Corriere della Sera - La Lettura
Giovanni Gentile fu erede di Hegel E Gramsci lo seguì su quella via
Sono passati più di trent’anni (era il 1989) dall’uscita del libro di Salvatore Natoli Gentile filosofo europeo (Bollati Boringhieri) e, per quanto il filosofo dell’«idealismo attuale» sia stato rivalutato, nei suoi riguardi il pregiudizio resta più forte del giudizio. La storiografia filosofica ha da un lato estromesso il pensiero di Gentile dalla cultura italiana e dall’altro gli ha mosso l’accusa di provincialismo.
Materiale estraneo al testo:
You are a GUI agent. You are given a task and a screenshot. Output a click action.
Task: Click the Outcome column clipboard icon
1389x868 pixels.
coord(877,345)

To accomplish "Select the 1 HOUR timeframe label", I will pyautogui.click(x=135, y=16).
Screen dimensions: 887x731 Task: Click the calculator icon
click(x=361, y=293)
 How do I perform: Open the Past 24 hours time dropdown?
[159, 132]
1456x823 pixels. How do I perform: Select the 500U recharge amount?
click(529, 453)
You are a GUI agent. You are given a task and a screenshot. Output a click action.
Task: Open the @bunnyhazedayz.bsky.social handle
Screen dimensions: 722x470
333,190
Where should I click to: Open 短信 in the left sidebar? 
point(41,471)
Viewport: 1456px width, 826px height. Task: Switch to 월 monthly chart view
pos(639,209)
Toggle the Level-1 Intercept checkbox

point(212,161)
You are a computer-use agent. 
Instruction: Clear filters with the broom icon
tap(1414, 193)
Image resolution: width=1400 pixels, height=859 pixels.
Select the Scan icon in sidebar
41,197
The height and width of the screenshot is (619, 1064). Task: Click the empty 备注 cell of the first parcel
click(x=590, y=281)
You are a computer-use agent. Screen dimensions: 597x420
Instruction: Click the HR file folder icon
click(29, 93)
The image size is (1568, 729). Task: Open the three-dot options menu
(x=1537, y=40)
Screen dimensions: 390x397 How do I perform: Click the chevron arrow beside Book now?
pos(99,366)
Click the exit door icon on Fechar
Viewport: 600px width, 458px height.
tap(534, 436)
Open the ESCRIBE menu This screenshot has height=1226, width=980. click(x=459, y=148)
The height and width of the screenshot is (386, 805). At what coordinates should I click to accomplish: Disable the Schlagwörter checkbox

Tuttavia l’opera del filosofo, che legò il proprio nome al regime di Mussolini, ha attraversato come un fiume carsico tutto il Novecento, tanto che alla fine del secolo Augusto Del Noce disse che la caduta di interesse per Gramsci era dovuta al fatto che ci si era resi conto che il pensatore sardo riteneva di aver raggiunto la vera filosofia della prassi di Marx partendo da Croce e, invece, altro non aveva fatto che raggiungere «la filosofia della prassi di Gentile, intendendola in senso rivoluzionario». Evidentemente, o il pensiero di Gentile non è provinciale o la sua provincia è molto più vasta di quanto
non s’immagini. Ecco perché risulta istruttiva la lettura del libro di Guglielmo Gallino: Giovanni Gentile. L’apologia del
pensiero (Le Lettere, 2018). Un testo che mette in rilievo la grandezza del pensiero di Gentile — compreso il dramma della indistinzione tra pensiero e azione, tipico di ogni filosofia della prassi — in un confronto con Hegel e Aristotele, Kant e Husserl, i Greci e i moderni e, ovviamente, Benedetto Croce. Nell’opera di Gentile si esprime il valore centrale della filosofia moderna: il pensiero. Diceva Hegel nella Fenomenologia: «Nel pensare Io sono libero». Gentile ha realizzato o, meglio, attualizzato il programma di Hegel. Errori compresi.